Maybe the city's chosen alignment is the best option. But at the very least, we need to take into consideration all its costs and consequences -- and not just the economic ones.
psimons@thejournal.canwest.com
ROUTE TO NAIT
WHAT'S NEW?
- Line runs between 106th and 105th Streets.
- Station next to Royal Alexandra Hospital.
- Traffic lanes on Kingsway to be shifted south.
- Temporary station south of Princess Elizabeth Avenue.
WHAT'S NEXT?
- This Friday: NAIT LRT open house 10 a.m. to noon at Kingsway Garden Mall.
- July 8: Public hearing before city council
For more information, go to www.edmontonjournal.ca/LRT projects.
 
I actually agree with the residents in this case and think they have a fairly sensible solution that doesn't pander to the usual NIMBYism. That part of Edmonton is fairly densely populated and it does look like they would be demolishing a large number of residences in one of Edmonton's few existing urban neighbourhoods. They should probably just suck it up and keep it in a tunnel as far as 104th street. I can't tell from the map, but I hope they don't demolish that historic armoury/school-like thing at 108 Ave and 104 St.

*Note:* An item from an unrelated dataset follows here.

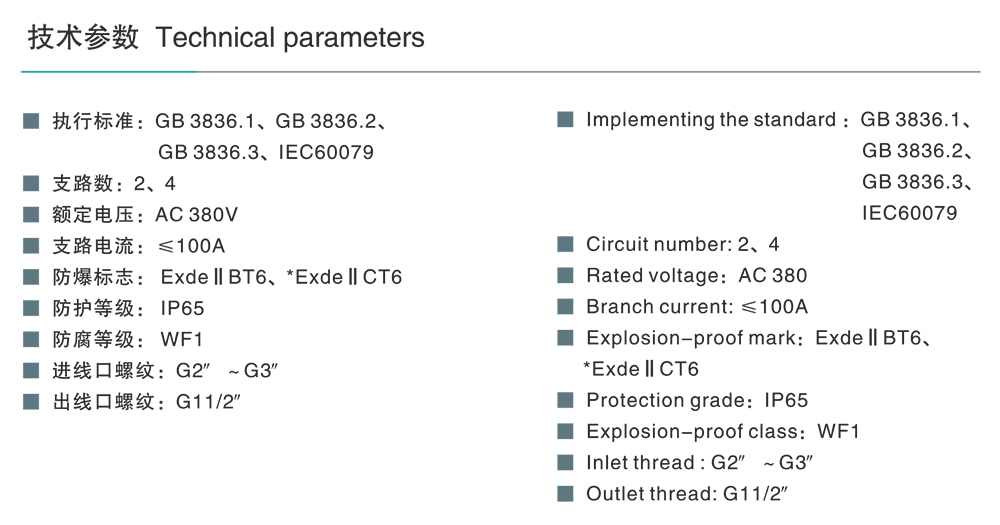This screenshot has width=1000, height=525.
Task: Click the square bullet beside 支路数
Action: click(32, 184)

I agree with the alignment to NAIT, though - the area around Avenue of the Nations probably has the most potential of any neighbourhood in Edmonton, even if it's sort of down-at-heel right now.
 
PS: I also think that there is a double standard at play when the suburban residents of West Edmonton get a $1.4B tunnel under their bungalows while the poorer residents of Central-McDougall face the bulldozer.
 
Everyone loves to look at the Spadina Extension as an example of how uniquely Toronto can screw up RT expansion, but fear not! Edmonton's NAIT expansion is plagued with its own problems!

NAIT LRT line’s construction problems much deeper than signal system, leaked report shows
July 7, 2015
EDMONTON - The much maligned NAIT LRT line, now 15 months behind schedule, ran into serious flaws in construction long before the city blamed Thales Canada and its signalling system for the delay.

According to a report obtained by the Journal and interviews with other sources, water has been pooling on the tracks, the guard rails protecting train wheels from wear have come loose and electrical conduits for the signalling and communications systems have been found blocked or filled with debris and water.

“They’re paying for a deluxe wonderful system and they’re getting a third tier system,” said a man familiar with construction on the $650 million line who leaked a report on deficiencies with the line to the Journal out of frustration.

The extension was supposed to open April 2014... and the clock is still ticking.
On the bright side, this is a 3.3 km, 3 station extension, for only $755-million!